- **Task brief**
Copy out the entries that come next, exactly.

--

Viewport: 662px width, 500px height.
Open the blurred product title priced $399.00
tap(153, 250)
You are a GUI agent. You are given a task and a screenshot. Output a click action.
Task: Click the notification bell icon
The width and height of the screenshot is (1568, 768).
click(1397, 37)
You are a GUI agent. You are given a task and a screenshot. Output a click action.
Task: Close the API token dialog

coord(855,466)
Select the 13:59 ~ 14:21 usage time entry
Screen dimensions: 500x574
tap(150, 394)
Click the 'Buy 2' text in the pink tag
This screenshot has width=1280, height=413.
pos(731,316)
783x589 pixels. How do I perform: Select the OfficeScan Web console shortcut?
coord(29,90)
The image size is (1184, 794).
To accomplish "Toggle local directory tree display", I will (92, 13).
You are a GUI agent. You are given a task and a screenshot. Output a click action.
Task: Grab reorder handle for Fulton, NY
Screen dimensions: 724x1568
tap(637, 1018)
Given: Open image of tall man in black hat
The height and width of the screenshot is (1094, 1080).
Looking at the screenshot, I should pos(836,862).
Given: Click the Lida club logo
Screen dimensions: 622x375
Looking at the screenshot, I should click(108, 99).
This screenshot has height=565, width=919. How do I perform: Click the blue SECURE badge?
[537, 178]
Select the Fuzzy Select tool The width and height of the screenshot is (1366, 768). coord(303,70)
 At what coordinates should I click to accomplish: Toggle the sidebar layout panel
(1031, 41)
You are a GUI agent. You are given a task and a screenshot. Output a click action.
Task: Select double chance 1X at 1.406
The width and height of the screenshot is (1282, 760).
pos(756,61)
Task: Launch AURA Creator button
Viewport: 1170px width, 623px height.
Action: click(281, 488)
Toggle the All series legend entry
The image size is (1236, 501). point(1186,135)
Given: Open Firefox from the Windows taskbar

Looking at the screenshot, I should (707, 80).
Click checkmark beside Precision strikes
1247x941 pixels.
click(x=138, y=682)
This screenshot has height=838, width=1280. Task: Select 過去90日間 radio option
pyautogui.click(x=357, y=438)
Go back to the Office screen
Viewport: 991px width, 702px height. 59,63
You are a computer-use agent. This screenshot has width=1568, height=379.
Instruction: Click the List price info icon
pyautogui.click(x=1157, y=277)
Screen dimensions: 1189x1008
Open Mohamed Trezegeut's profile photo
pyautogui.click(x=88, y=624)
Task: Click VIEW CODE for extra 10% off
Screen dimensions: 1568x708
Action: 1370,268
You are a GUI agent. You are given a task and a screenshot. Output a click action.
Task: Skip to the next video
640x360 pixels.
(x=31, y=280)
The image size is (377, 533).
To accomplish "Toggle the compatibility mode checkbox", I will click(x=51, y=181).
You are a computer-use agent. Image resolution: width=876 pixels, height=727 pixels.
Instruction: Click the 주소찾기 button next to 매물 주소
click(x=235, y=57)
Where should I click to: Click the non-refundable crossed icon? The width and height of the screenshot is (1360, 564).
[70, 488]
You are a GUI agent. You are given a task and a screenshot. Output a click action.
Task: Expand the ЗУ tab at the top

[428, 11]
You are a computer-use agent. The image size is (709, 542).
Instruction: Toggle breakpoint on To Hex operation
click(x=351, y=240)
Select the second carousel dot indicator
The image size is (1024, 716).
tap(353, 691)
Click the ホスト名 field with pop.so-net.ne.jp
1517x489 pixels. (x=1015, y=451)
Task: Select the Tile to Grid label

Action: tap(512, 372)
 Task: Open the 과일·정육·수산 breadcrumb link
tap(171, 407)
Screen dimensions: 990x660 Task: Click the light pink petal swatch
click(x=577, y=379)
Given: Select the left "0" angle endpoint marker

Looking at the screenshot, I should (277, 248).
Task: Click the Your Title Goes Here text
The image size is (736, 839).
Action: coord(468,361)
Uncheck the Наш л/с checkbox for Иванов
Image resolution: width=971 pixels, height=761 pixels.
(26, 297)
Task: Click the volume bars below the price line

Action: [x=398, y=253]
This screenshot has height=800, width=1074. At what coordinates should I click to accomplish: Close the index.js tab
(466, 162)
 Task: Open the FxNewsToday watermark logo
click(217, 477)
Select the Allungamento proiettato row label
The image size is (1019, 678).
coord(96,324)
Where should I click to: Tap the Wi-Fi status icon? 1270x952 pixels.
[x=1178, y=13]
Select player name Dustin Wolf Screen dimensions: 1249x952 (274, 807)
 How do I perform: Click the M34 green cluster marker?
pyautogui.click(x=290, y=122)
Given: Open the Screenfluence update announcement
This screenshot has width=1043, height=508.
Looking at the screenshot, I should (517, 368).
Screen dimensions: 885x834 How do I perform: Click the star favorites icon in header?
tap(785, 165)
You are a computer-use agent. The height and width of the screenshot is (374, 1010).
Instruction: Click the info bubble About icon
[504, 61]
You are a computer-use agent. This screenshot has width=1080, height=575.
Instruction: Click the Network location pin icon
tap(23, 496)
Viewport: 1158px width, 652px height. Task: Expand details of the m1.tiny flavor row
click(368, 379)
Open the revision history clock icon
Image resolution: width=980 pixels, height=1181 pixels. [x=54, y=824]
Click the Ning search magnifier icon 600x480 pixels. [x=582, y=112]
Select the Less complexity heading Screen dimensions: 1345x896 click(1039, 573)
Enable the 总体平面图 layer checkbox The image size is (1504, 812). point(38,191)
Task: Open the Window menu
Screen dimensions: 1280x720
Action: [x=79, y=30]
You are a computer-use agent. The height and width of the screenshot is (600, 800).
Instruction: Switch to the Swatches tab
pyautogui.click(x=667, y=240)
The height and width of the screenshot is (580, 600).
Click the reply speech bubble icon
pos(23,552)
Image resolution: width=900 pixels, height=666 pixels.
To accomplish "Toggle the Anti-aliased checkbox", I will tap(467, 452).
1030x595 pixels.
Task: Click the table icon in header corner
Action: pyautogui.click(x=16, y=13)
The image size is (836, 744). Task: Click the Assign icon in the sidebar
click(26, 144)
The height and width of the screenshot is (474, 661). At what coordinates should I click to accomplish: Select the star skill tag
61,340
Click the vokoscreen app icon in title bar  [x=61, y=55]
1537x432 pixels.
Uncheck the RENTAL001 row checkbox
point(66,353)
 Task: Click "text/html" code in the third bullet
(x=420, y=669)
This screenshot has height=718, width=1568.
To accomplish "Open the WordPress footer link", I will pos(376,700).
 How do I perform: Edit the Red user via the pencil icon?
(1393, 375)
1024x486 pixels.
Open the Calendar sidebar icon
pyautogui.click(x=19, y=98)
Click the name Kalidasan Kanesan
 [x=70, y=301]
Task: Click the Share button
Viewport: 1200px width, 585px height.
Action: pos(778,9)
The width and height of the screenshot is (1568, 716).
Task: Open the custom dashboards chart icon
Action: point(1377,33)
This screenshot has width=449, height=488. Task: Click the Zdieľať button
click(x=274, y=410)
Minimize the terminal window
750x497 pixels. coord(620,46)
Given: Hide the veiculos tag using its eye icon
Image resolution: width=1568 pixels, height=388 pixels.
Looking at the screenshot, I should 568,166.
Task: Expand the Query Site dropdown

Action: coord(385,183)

--

- **Reply**
Viewport: 662px width, 500px height.
Open the blurred product title priced $399.00
tap(153, 250)
You are a GUI agent. You are given a task and a screenshot. Output a click action.
Task: Click the notification bell icon
The width and height of the screenshot is (1568, 768).
click(1397, 37)
You are a GUI agent. You are given a task and a screenshot. Output a click action.
Task: Close the API token dialog

coord(855,466)
Select the 13:59 ~ 14:21 usage time entry
Screen dimensions: 500x574
tap(150, 394)
Click the 'Buy 2' text in the pink tag
This screenshot has width=1280, height=413.
pos(731,316)
783x589 pixels. How do I perform: Select the OfficeScan Web console shortcut?
coord(29,90)
The image size is (1184, 794).
To accomplish "Toggle local directory tree display", I will (92, 13).
You are a GUI agent. You are given a task and a screenshot. Output a click action.
Task: Grab reorder handle for Fulton, NY
Screen dimensions: 724x1568
tap(637, 1018)
Given: Open image of tall man in black hat
The height and width of the screenshot is (1094, 1080).
Looking at the screenshot, I should pos(836,862).
Given: Click the Lida club logo
Screen dimensions: 622x375
Looking at the screenshot, I should click(108, 99).
This screenshot has height=565, width=919. How do I perform: Click the blue SECURE badge?
[537, 178]
Select the Fuzzy Select tool The width and height of the screenshot is (1366, 768). coord(303,70)
 At what coordinates should I click to accomplish: Toggle the sidebar layout panel
(1031, 41)
You are a GUI agent. You are given a task and a screenshot. Output a click action.
Task: Select double chance 1X at 1.406
The width and height of the screenshot is (1282, 760).
pos(756,61)
Task: Launch AURA Creator button
Viewport: 1170px width, 623px height.
Action: click(281, 488)
Toggle the All series legend entry
The image size is (1236, 501). point(1186,135)
Given: Open Firefox from the Windows taskbar

Looking at the screenshot, I should (707, 80).
Click checkmark beside Precision strikes
1247x941 pixels.
click(x=138, y=682)
This screenshot has height=838, width=1280. Task: Select 過去90日間 radio option
pyautogui.click(x=357, y=438)
Go back to the Office screen
Viewport: 991px width, 702px height. 59,63
You are a computer-use agent. This screenshot has width=1568, height=379.
Instruction: Click the List price info icon
pyautogui.click(x=1157, y=277)
Screen dimensions: 1189x1008
Open Mohamed Trezegeut's profile photo
pyautogui.click(x=88, y=624)
Task: Click VIEW CODE for extra 10% off
Screen dimensions: 1568x708
Action: 1370,268
You are a GUI agent. You are given a task and a screenshot. Output a click action.
Task: Skip to the next video
640x360 pixels.
(x=31, y=280)
The image size is (377, 533).
To accomplish "Toggle the compatibility mode checkbox", I will click(x=51, y=181).
You are a computer-use agent. Image resolution: width=876 pixels, height=727 pixels.
Instruction: Click the 주소찾기 button next to 매물 주소
click(x=235, y=57)
Where should I click to: Click the non-refundable crossed icon? The width and height of the screenshot is (1360, 564).
[70, 488]
You are a GUI agent. You are given a task and a screenshot. Output a click action.
Task: Expand the ЗУ tab at the top

[428, 11]
You are a computer-use agent. The image size is (709, 542).
Instruction: Toggle breakpoint on To Hex operation
click(x=351, y=240)
Select the second carousel dot indicator
The image size is (1024, 716).
tap(353, 691)
Click the ホスト名 field with pop.so-net.ne.jp
1517x489 pixels. (x=1015, y=451)
Task: Select the Tile to Grid label

Action: tap(512, 372)
 Task: Open the 과일·정육·수산 breadcrumb link
tap(171, 407)
Screen dimensions: 990x660 Task: Click the light pink petal swatch
click(x=577, y=379)
Given: Select the left "0" angle endpoint marker

Looking at the screenshot, I should (277, 248).
Task: Click the Your Title Goes Here text
The image size is (736, 839).
Action: coord(468,361)
Uncheck the Наш л/с checkbox for Иванов
Image resolution: width=971 pixels, height=761 pixels.
(26, 297)
Task: Click the volume bars below the price line

Action: [x=398, y=253]
This screenshot has height=800, width=1074. At what coordinates should I click to accomplish: Close the index.js tab
(466, 162)
 Task: Open the FxNewsToday watermark logo
click(217, 477)
Select the Allungamento proiettato row label
The image size is (1019, 678).
coord(96,324)
Where should I click to: Tap the Wi-Fi status icon? 1270x952 pixels.
[x=1178, y=13]
Select player name Dustin Wolf Screen dimensions: 1249x952 (274, 807)
 How do I perform: Click the M34 green cluster marker?
pyautogui.click(x=290, y=122)
Given: Open the Screenfluence update announcement
This screenshot has width=1043, height=508.
Looking at the screenshot, I should (517, 368).
Screen dimensions: 885x834 How do I perform: Click the star favorites icon in header?
tap(785, 165)
You are a computer-use agent. The height and width of the screenshot is (374, 1010).
Instruction: Click the info bubble About icon
[504, 61]
You are a computer-use agent. This screenshot has width=1080, height=575.
Instruction: Click the Network location pin icon
tap(23, 496)
Viewport: 1158px width, 652px height. Task: Expand details of the m1.tiny flavor row
click(368, 379)
Open the revision history clock icon
Image resolution: width=980 pixels, height=1181 pixels. [x=54, y=824]
Click the Ning search magnifier icon 600x480 pixels. [x=582, y=112]
Select the Less complexity heading Screen dimensions: 1345x896 click(1039, 573)
Enable the 总体平面图 layer checkbox The image size is (1504, 812). point(38,191)
Task: Open the Window menu
Screen dimensions: 1280x720
Action: [x=79, y=30]
You are a computer-use agent. The height and width of the screenshot is (600, 800).
Instruction: Switch to the Swatches tab
pyautogui.click(x=667, y=240)
The height and width of the screenshot is (580, 600).
Click the reply speech bubble icon
pos(23,552)
Image resolution: width=900 pixels, height=666 pixels.
To accomplish "Toggle the Anti-aliased checkbox", I will tap(467, 452).
1030x595 pixels.
Task: Click the table icon in header corner
Action: pyautogui.click(x=16, y=13)
The image size is (836, 744). Task: Click the Assign icon in the sidebar
click(26, 144)
The height and width of the screenshot is (474, 661). At what coordinates should I click to accomplish: Select the star skill tag
61,340
Click the vokoscreen app icon in title bar  [x=61, y=55]
1537x432 pixels.
Uncheck the RENTAL001 row checkbox
point(66,353)
 Task: Click "text/html" code in the third bullet
(x=420, y=669)
This screenshot has height=718, width=1568.
To accomplish "Open the WordPress footer link", I will pos(376,700).
 How do I perform: Edit the Red user via the pencil icon?
(1393, 375)
1024x486 pixels.
Open the Calendar sidebar icon
pyautogui.click(x=19, y=98)
Click the name Kalidasan Kanesan
 [x=70, y=301]
Task: Click the Share button
Viewport: 1200px width, 585px height.
Action: pos(778,9)
The width and height of the screenshot is (1568, 716).
Task: Open the custom dashboards chart icon
Action: point(1377,33)
This screenshot has width=449, height=488. Task: Click the Zdieľať button
click(x=274, y=410)
Minimize the terminal window
750x497 pixels. coord(620,46)
Given: Hide the veiculos tag using its eye icon
Image resolution: width=1568 pixels, height=388 pixels.
Looking at the screenshot, I should 568,166.
Task: Expand the Query Site dropdown

Action: coord(385,183)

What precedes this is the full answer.